その一方で体調が悪い時に、無理をしてでも食事をとろうとする人もいますが、胃が余計に疲れてしまい、体調を悪化させることにもなりかねないので、ご自分のカラダや心の声だと思って、食欲がない時は一食飛ばしてみましょう。

空腹時の胃は握りこぶし2つ分の大きさで重さも50~100gほどですが、食べ過ぎると1.5~1.8kgの重さに膨張します。お料理をする時に、食材の重さを量ることがあると思いますが、その重さがそのまま消化されるまで、胃の中に留まるわけですから、いくらカロリーが低く、カラダにいい、と言われているものでも食べすぎると胃の負担が相当なものになるのが想像できるでしょう。

胃の消化作業は、食べたものの種類で違ってきますが1.5時間~4時間ほどかけて行われます。胃で消化作業が終わると、次に小腸に移動しますが、食べ物の滞留時間は3~6時間ほど。この時に食べ物の栄養が消化・吸収され、小腸にある枝分かれした毛細血管を通してアミノ酸やブドウ糖がカラダに吸収されていくのです。
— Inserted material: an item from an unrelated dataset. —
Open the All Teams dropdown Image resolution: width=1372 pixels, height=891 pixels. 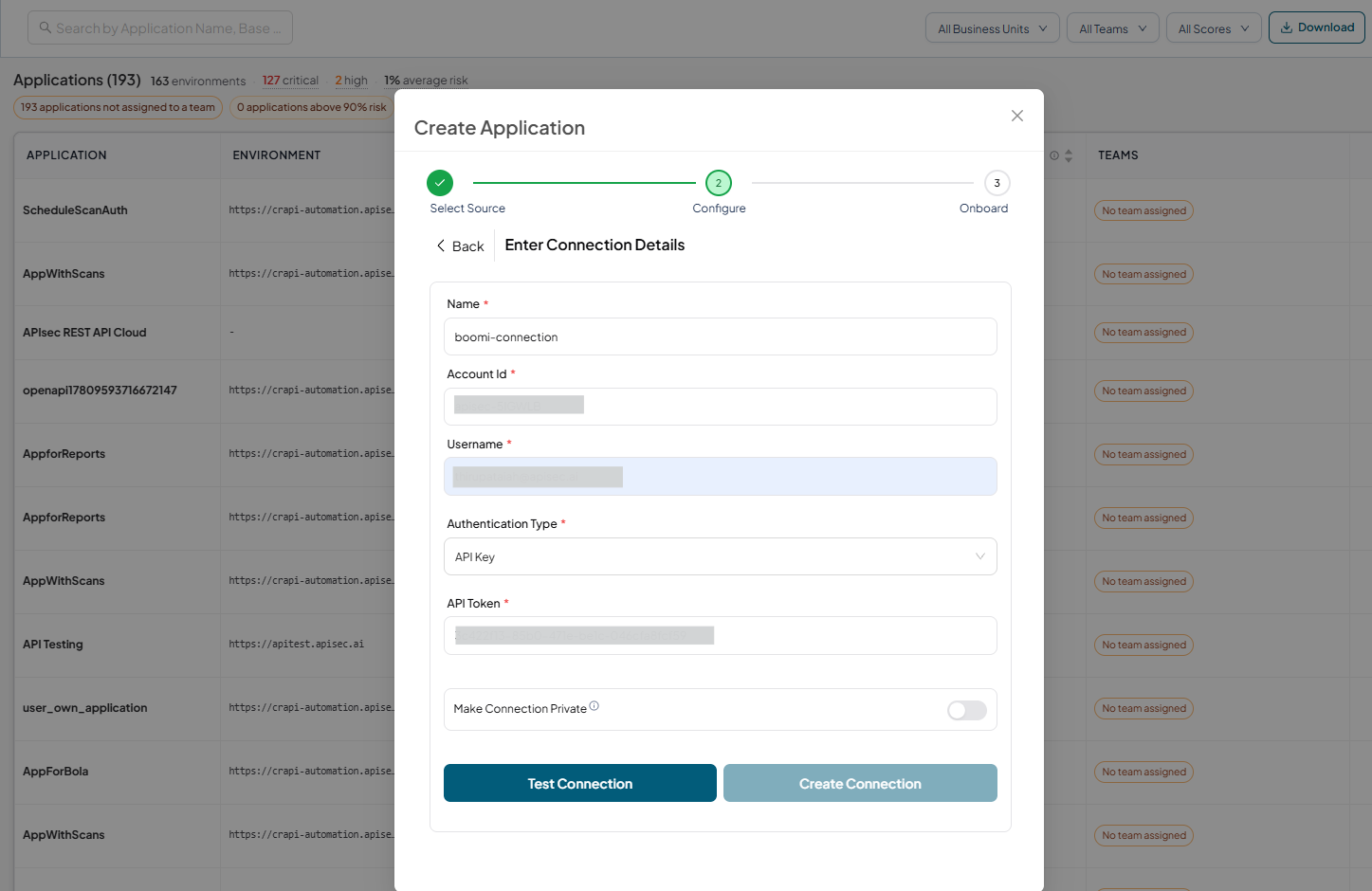click(1112, 28)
こうした一連の消化・吸収作業で、食べすぎていると、血液中にタンパク質や糖質、脂肪(コレステロールや中性脂肪を含む)などの栄養物質が多くなりすぎて、血液を汚してしまいます。またこうした物質が体内で利用されると、尿酸、乳酸、ピルビン酸などの老廃物も多くなってくるので、さらに血液が汚れて様々な病気を引き起こす原因となるのです。
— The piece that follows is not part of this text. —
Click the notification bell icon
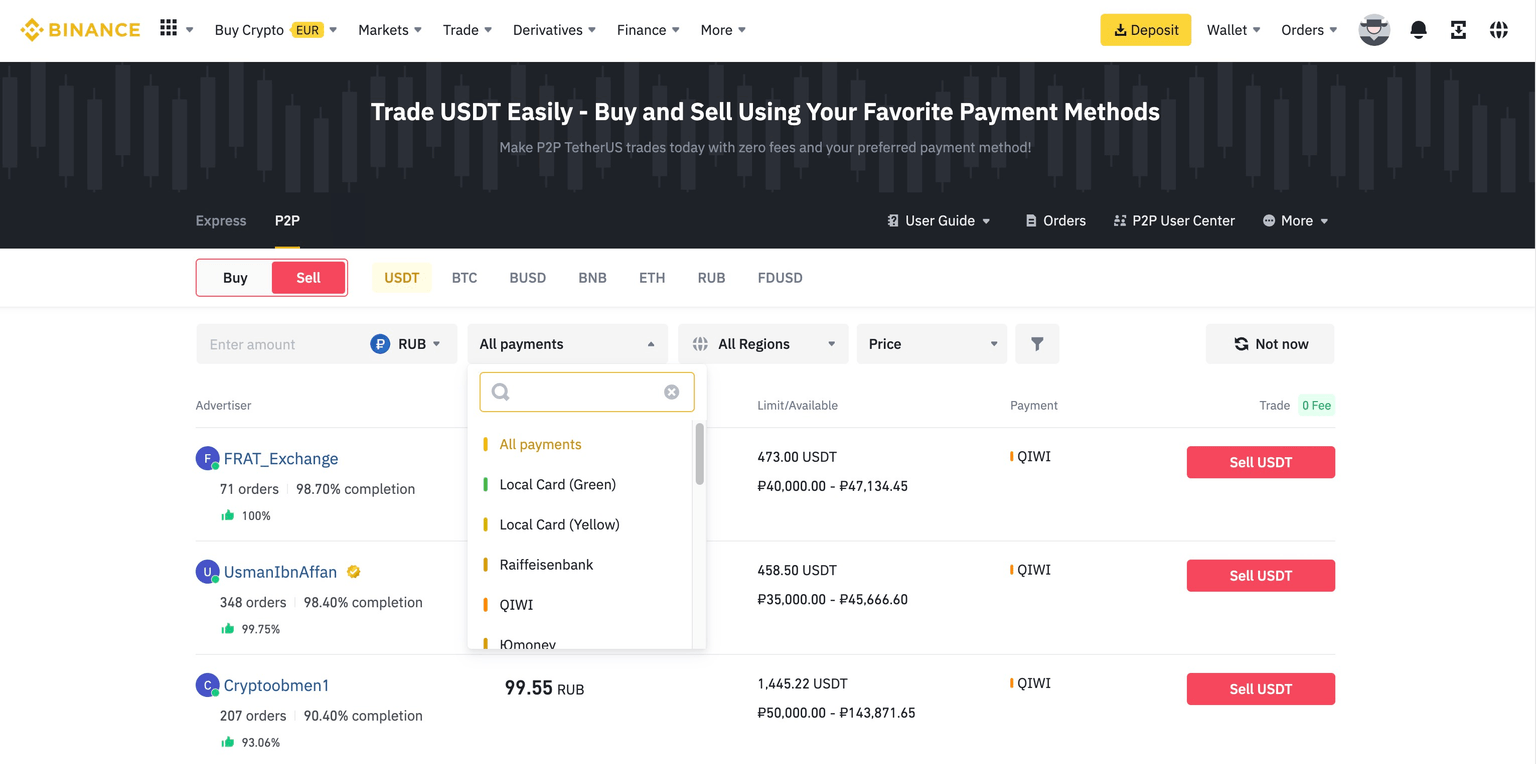Viewport: 1536px width, 764px height. [x=1418, y=30]
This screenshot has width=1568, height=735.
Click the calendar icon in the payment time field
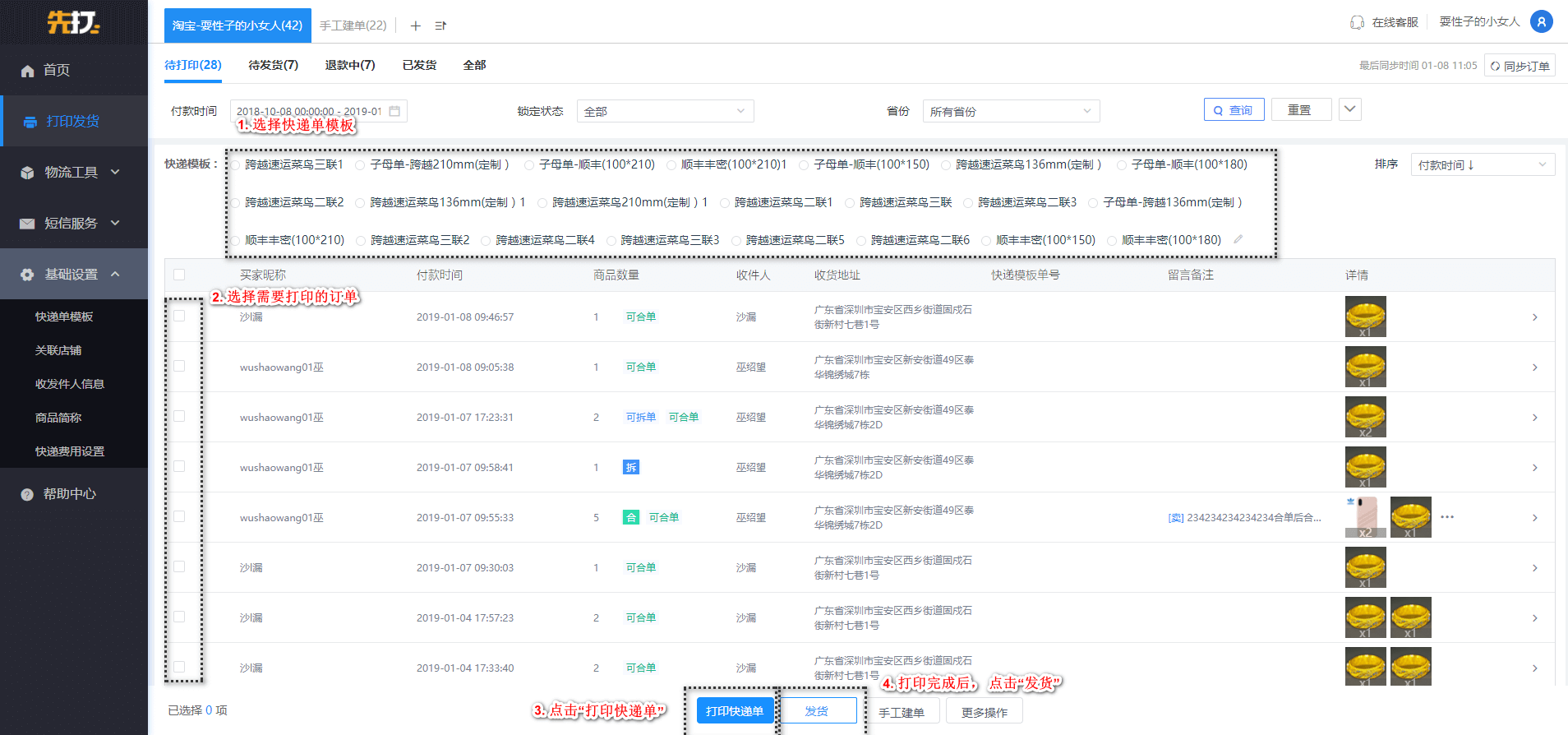tap(394, 111)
胃腸の消化作業のキャパを超える“食べ過ぎ”は不消化物も残り、胃炎や胃潰瘍、十二指腸潰瘍(十二指腸は小腸の一部)なども引き起こすので、気を付けておきたいですね。女性は特に甘いものに目がない人も多く、お腹がいっぱいなのに「デザートは別腹」とさらにたっぷりの糖分や脂質で、胃を痛めつけ、血液も汚してしまっているのです。この時の「もっと食べたい!」という願望が起きるのは第2章で詳しく述べる「グレリン」や「オレキシン」というホルモンの仕業。仕組みを知ると、お腹がいっぱいになるまで食べ続けるのが怖くなり、ダイエットのモチベーションが上がっていくでしょう。